Consigne:
Recopiez ces lignes en substituant « resolution » à « image size », sans rien modifier d'autre, et ce pour tous les items. Omettez les images dans votre réponse.

Items répertoriés dans un jeu de données
• • • •

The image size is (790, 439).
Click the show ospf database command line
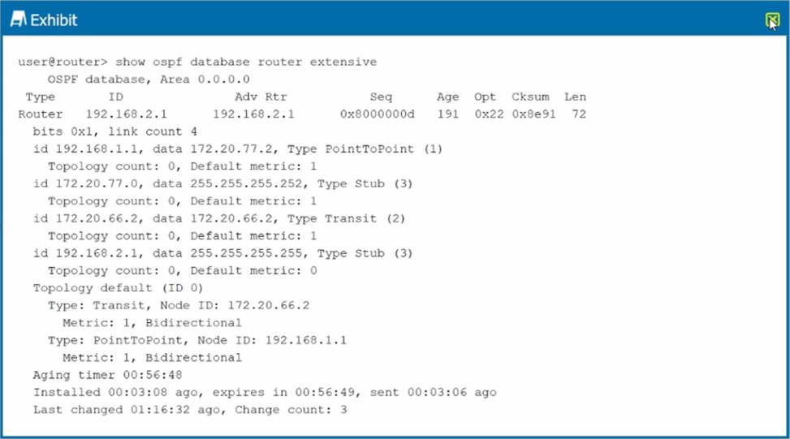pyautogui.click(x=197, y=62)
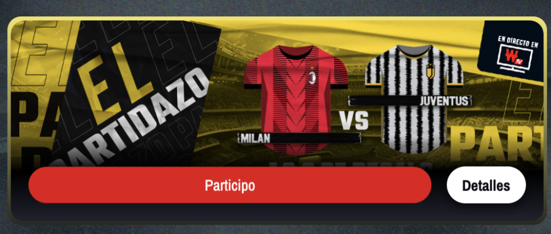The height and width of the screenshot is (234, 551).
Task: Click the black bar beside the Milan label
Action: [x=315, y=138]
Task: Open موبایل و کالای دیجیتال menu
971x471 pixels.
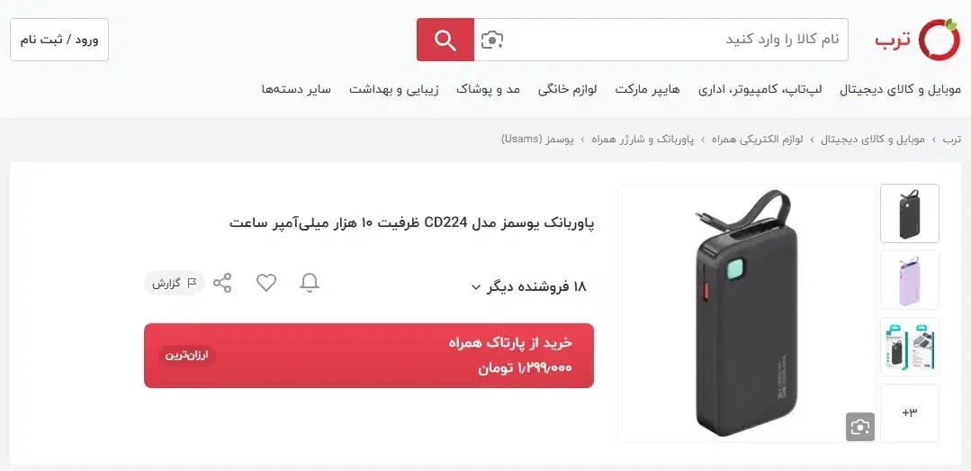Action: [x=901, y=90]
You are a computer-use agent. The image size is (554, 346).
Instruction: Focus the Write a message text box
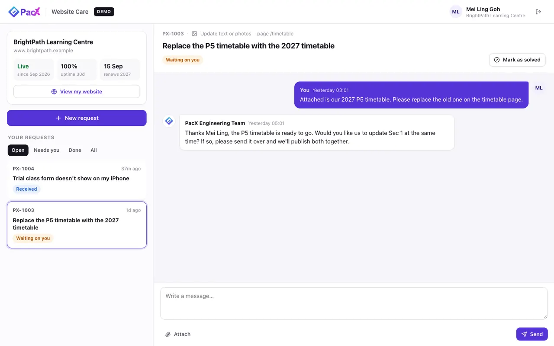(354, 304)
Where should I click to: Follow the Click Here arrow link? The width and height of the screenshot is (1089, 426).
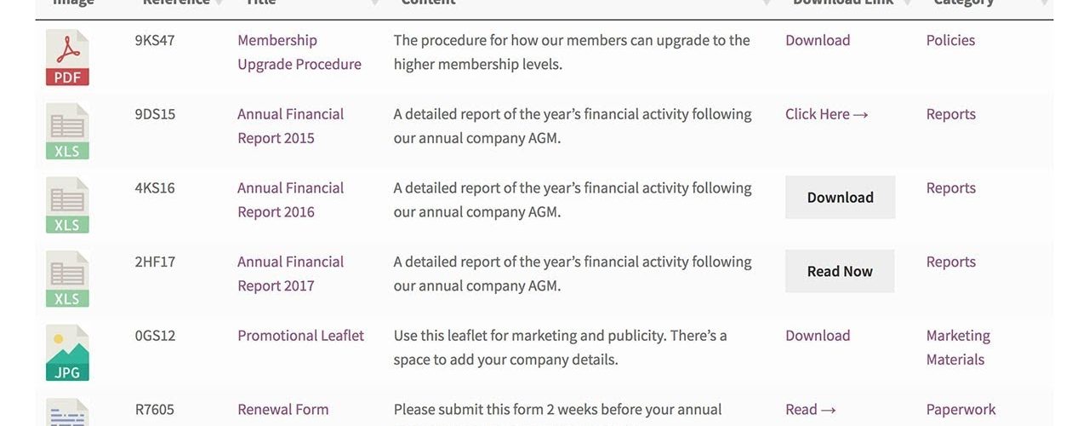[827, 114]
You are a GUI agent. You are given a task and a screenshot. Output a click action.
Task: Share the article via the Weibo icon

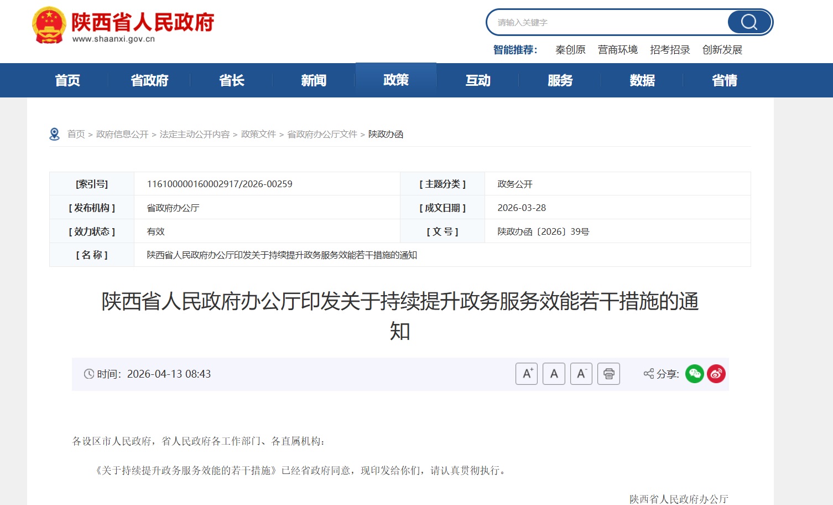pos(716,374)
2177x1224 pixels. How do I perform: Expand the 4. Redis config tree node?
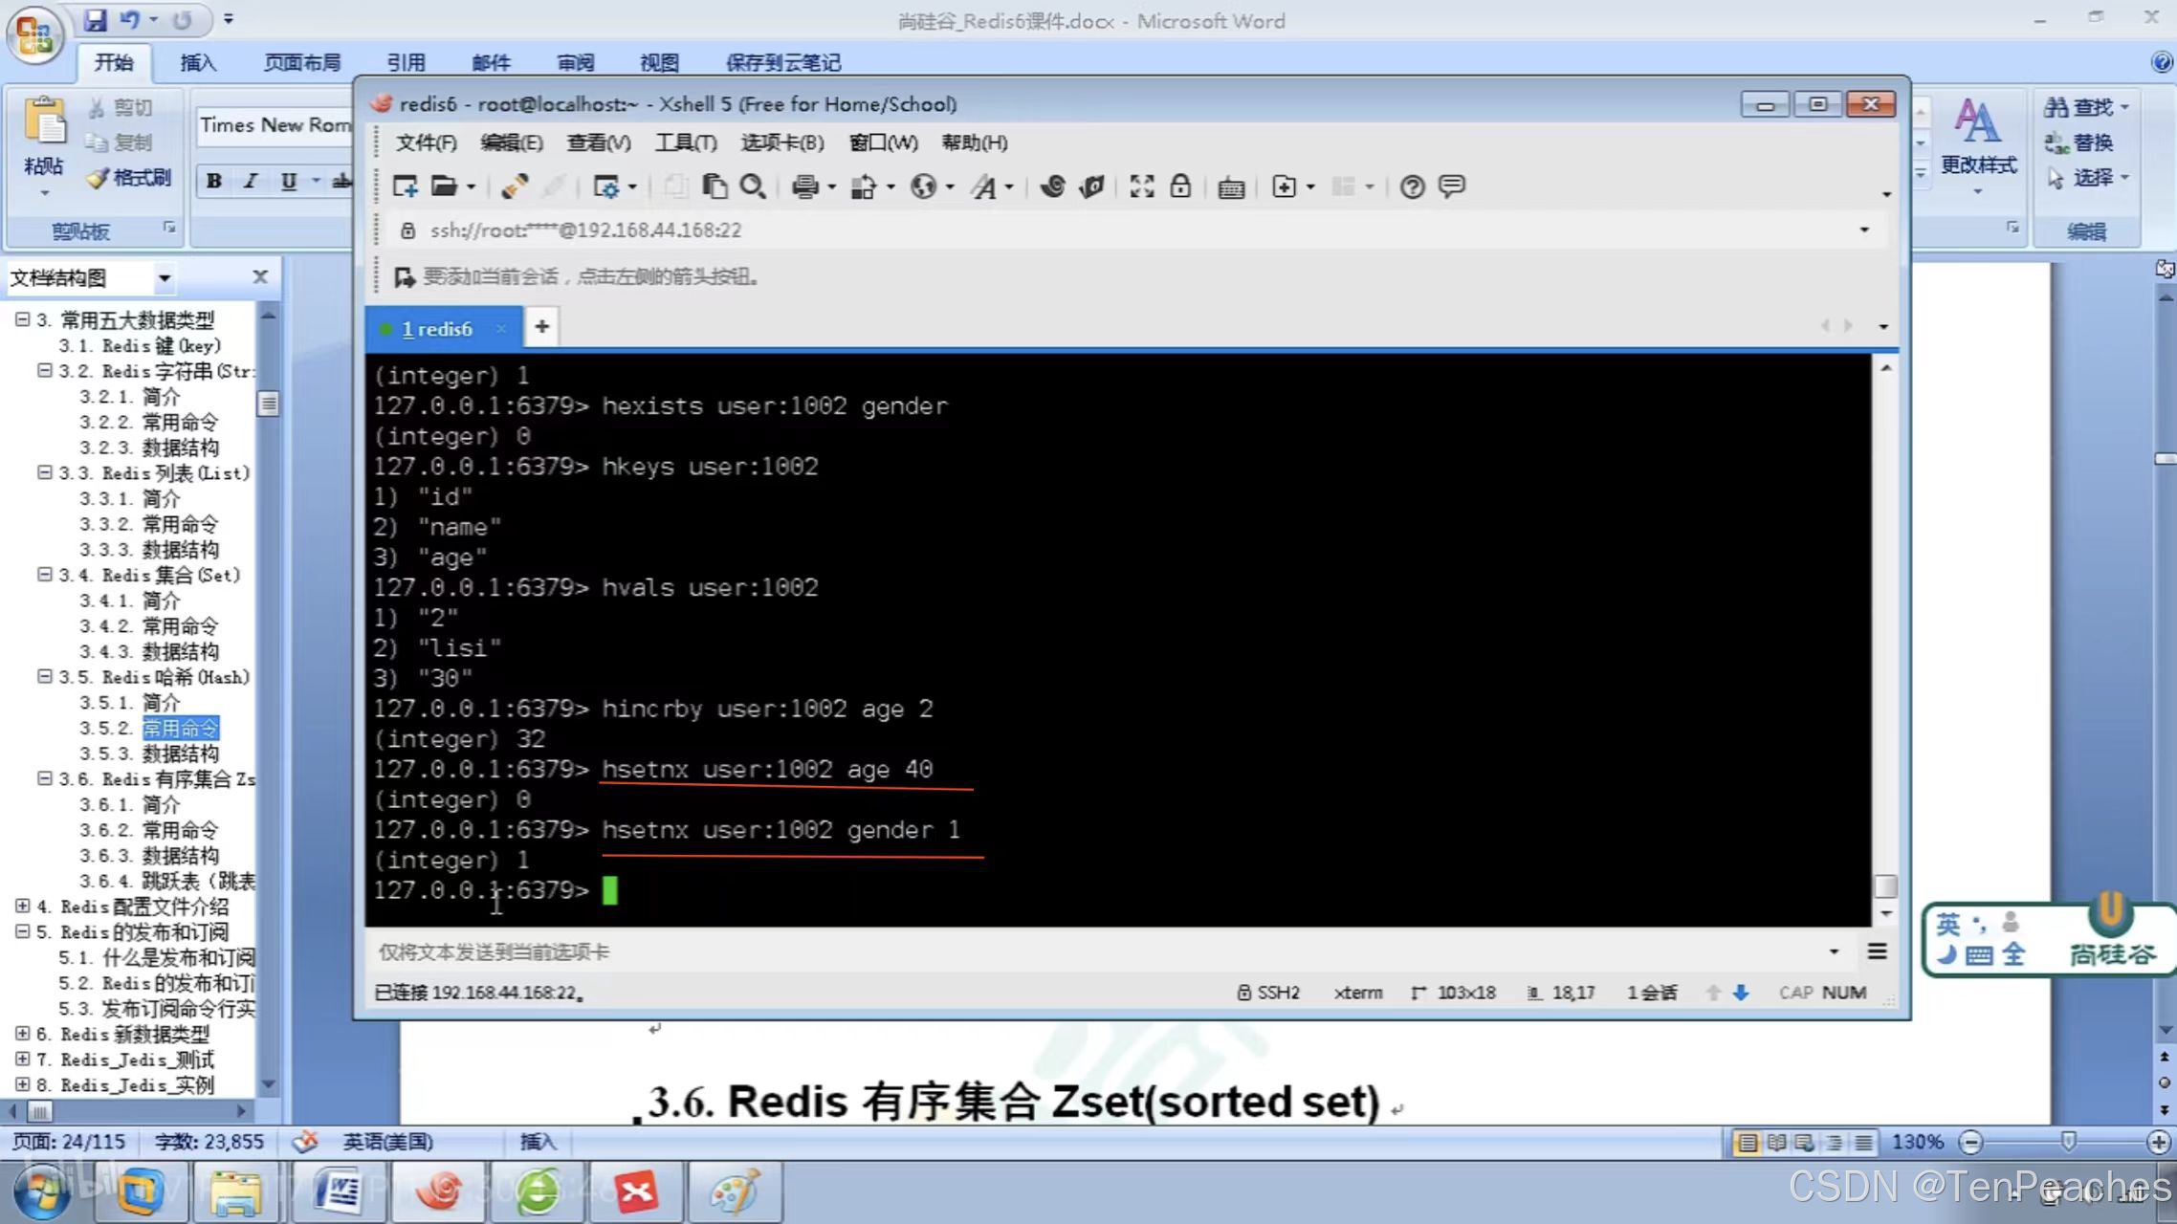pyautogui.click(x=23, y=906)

• • • •

Exercice corrigé:
The resolution is (790, 439).
Click the show ospf database command line
pyautogui.click(x=197, y=62)
The height and width of the screenshot is (234, 551).
Task: Click the black bar beside the Milan label
Action: [x=315, y=138]
Task: Open موبایل و کالای دیجیتال menu
971x471 pixels.
Action: [x=901, y=90]
You are a computer-use agent. The resolution is (554, 346).
Instruction: Focus the Write a message text box
(354, 304)
Where should I click to: Follow the Click Here arrow link? The width and height of the screenshot is (1089, 426).
[827, 114]
You are a GUI agent. You are given a task and a screenshot. Output a click action.
Task: Share the article via the Weibo icon

pos(716,374)
2177x1224 pixels. How do I perform: Expand the 4. Redis config tree node?
pyautogui.click(x=23, y=906)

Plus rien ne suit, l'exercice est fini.